I have a nice story for you about the guarantee. My old life was selling custom designed hardware for specialty manufacturers who made things like Rockets and Satelites and NASA probes. The hardware would be tested 1 million times just to ensure it worked once. The cost of a $200 part would be $30,000 because of this. And that still doesn't guarantee 100%. Lockheed Martin installed a sensor of ours backwards. A probe that captured the Solar Wind was coming back for re-entry in Utah. They had 3 helicopters and a hundred people excited its 3 year mission was done. The sensor was to tell the prode it was time to open the parachute so the helicopters could grab it. But the sensor was backwards. 200mph straight into the ground. Luckily the Solar Wind survived. Lockheed Martin tested my sensor. It still worked. But they put in in wrong.

aflandry
aflandry

@HowieG Totally agree with you. By definition a plot which would succeed would not be anticipated. By definition.

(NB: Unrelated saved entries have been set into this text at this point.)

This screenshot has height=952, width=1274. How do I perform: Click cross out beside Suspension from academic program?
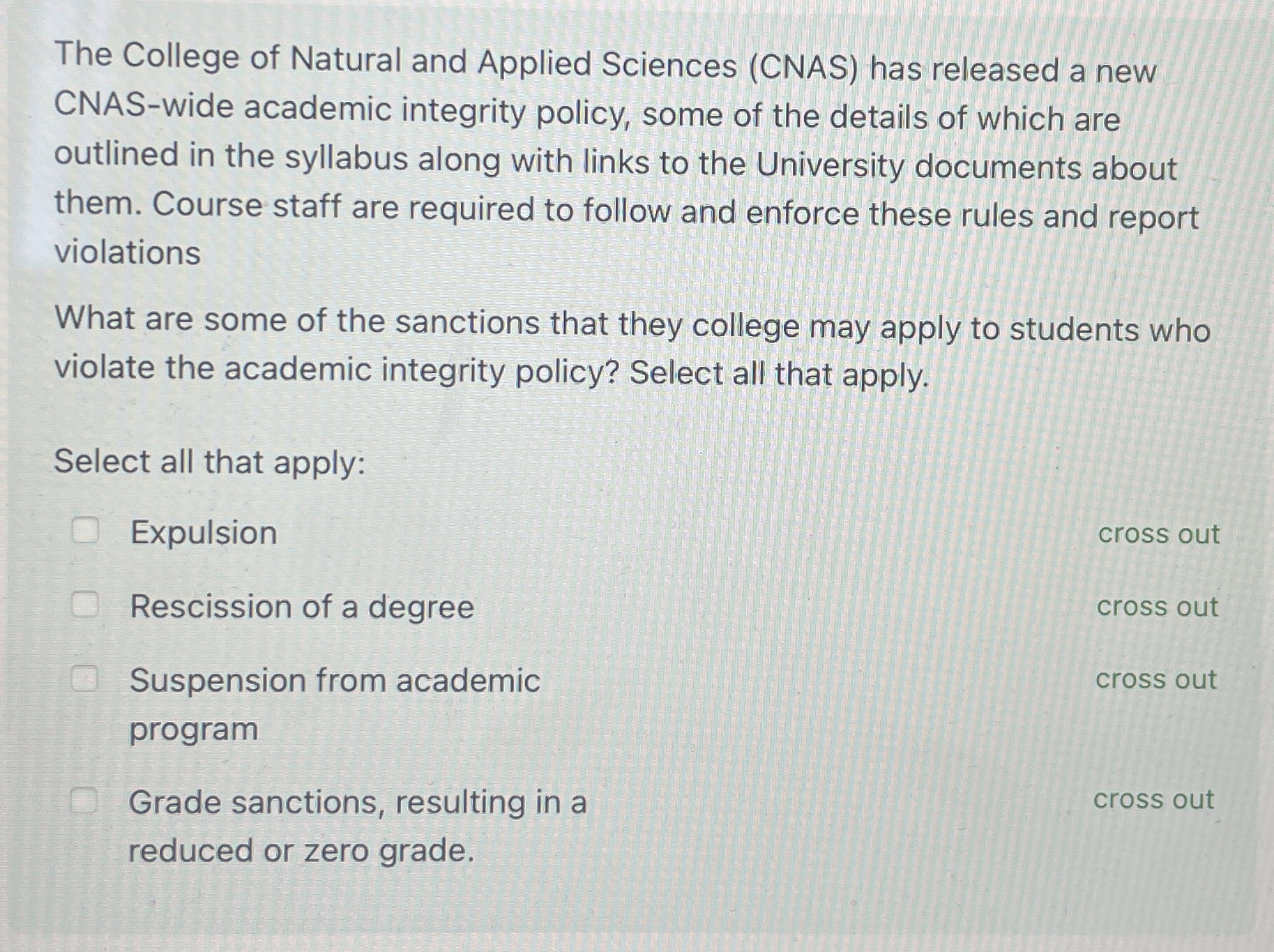click(1157, 680)
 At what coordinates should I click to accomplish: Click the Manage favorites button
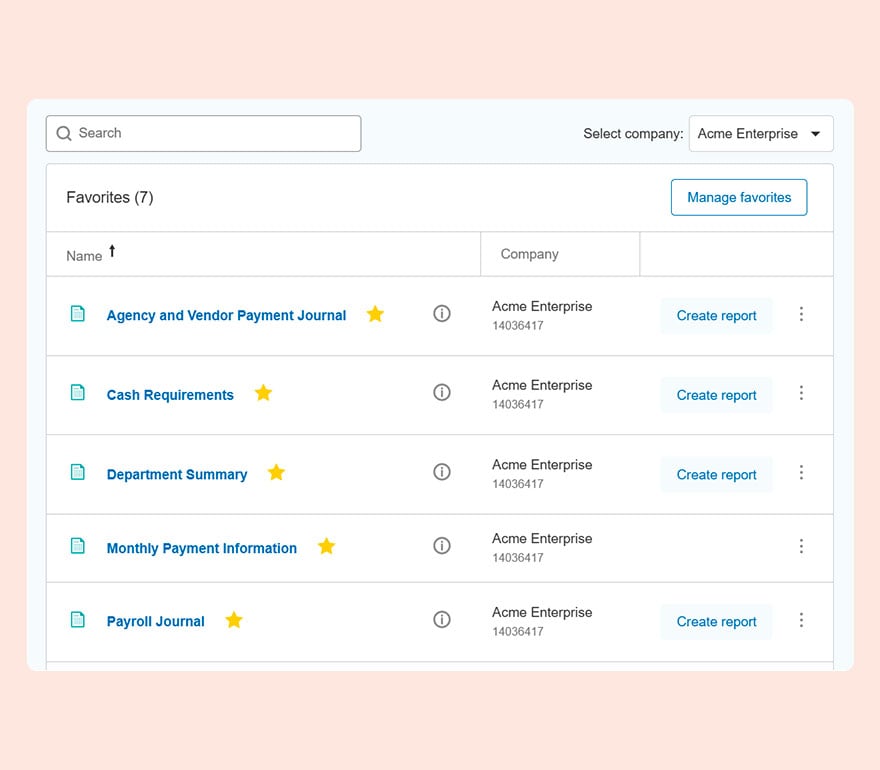(739, 197)
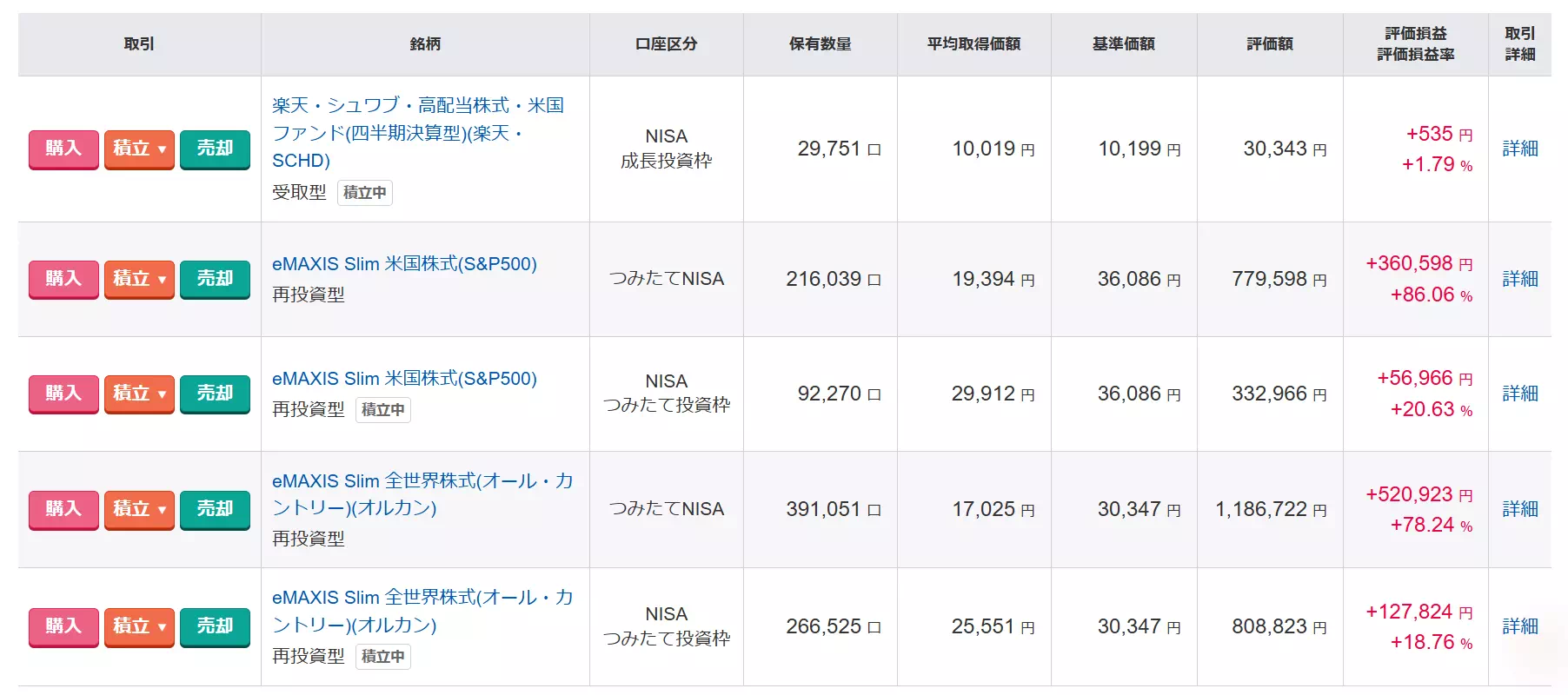1568x695 pixels.
Task: Click 購入 for オルカン in つみたてNISA account
Action: point(63,509)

Of course it doesn't mean we should not take reasonable measures to prevent it. The problem will always be the blurry line between reasonable and unreasonable. To me, the anwser is a more pragmatic risk management approach rather than an irrationnal search for perfect security at all costs.

We tend to overestimate risks when we don't understand or can't control them.

For example, I have a client who wanted totally garanteed IT security after he saw some news report and I said to him, how many people can break into a computer? Not many. How many people can break the window next to your server and steal the server? A lot of people. Let's start by putting the server somewhere else before we install IDS systems and deploy crazy Firewalls...

BTW, maybe an interesting variation on the cucumber foil thing would be to go in your underwear with a rain coat over and when it's your turn you go "Woohoo!", drop the rain coat and start running in circle shouting "Elvis is not dead! Elvis is not dead!" with a tin foil hat on your head. Or maybe that's a bit too much? #PlanToEndUpInTheNeverHeardFromAgainCategory

ginidietrich
ginidietrich moderator

@HowieG Yep - the "weapons" used on 9/11 were the planes. Can't screen your way out of that! Please, please, please do the foil cucumber. But wait until we have reason to go through security togther. THIS I have to see!